### SUPPLIED RECORDS
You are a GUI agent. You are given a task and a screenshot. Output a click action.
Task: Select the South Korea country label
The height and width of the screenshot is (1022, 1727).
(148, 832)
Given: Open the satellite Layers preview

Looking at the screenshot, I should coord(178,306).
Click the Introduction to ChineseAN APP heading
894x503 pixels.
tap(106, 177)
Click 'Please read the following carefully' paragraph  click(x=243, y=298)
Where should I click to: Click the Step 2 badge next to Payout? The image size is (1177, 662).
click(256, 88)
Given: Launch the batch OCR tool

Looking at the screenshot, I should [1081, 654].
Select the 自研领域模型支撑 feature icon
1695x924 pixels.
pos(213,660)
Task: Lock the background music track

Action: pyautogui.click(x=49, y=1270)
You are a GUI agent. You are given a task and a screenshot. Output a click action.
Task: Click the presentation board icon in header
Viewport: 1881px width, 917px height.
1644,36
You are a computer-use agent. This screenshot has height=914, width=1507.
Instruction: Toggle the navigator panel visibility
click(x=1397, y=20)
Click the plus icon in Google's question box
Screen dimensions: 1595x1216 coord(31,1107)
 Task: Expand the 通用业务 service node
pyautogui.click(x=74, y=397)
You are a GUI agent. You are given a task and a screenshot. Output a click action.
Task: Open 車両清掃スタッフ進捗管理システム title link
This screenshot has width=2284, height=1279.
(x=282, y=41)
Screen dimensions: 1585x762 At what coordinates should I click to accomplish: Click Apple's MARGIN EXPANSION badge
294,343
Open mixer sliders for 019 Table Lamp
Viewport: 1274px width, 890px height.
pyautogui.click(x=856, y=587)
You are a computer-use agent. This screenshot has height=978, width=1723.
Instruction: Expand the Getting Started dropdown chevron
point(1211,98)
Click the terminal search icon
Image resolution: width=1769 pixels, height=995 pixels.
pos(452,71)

### PROBLEM TO SOLVE
Every record must appear in the answer exactly as written.

### TASK OUTPUT
You are a GUI agent. You are given a task and a screenshot. Output a click action.
Task: Select the South Korea country label
The height and width of the screenshot is (1022, 1727).
(148, 832)
Given: Open the satellite Layers preview

Looking at the screenshot, I should coord(178,306).
Click the Introduction to ChineseAN APP heading
894x503 pixels.
tap(106, 177)
Click 'Please read the following carefully' paragraph  click(x=243, y=298)
Where should I click to: Click the Step 2 badge next to Payout? The image size is (1177, 662).
click(256, 88)
Given: Launch the batch OCR tool

Looking at the screenshot, I should [1081, 654].
Select the 自研领域模型支撑 feature icon
1695x924 pixels.
pos(213,660)
Task: Lock the background music track

Action: pyautogui.click(x=49, y=1270)
You are a GUI agent. You are given a task and a screenshot. Output a click action.
Task: Click the presentation board icon in header
Viewport: 1881px width, 917px height.
1644,36
You are a computer-use agent. This screenshot has height=914, width=1507.
Instruction: Toggle the navigator panel visibility
click(x=1397, y=20)
Click the plus icon in Google's question box
Screen dimensions: 1595x1216 coord(31,1107)
 Task: Expand the 通用业务 service node
pyautogui.click(x=74, y=397)
You are a GUI agent. You are given a task and a screenshot. Output a click action.
Task: Open 車両清掃スタッフ進捗管理システム title link
This screenshot has width=2284, height=1279.
(x=282, y=41)
Screen dimensions: 1585x762 At what coordinates should I click to accomplish: Click Apple's MARGIN EXPANSION badge
294,343
Open mixer sliders for 019 Table Lamp
Viewport: 1274px width, 890px height.
pyautogui.click(x=856, y=587)
You are a computer-use agent. This screenshot has height=978, width=1723.
Instruction: Expand the Getting Started dropdown chevron
point(1211,98)
Click the terminal search icon
Image resolution: width=1769 pixels, height=995 pixels.
pos(452,71)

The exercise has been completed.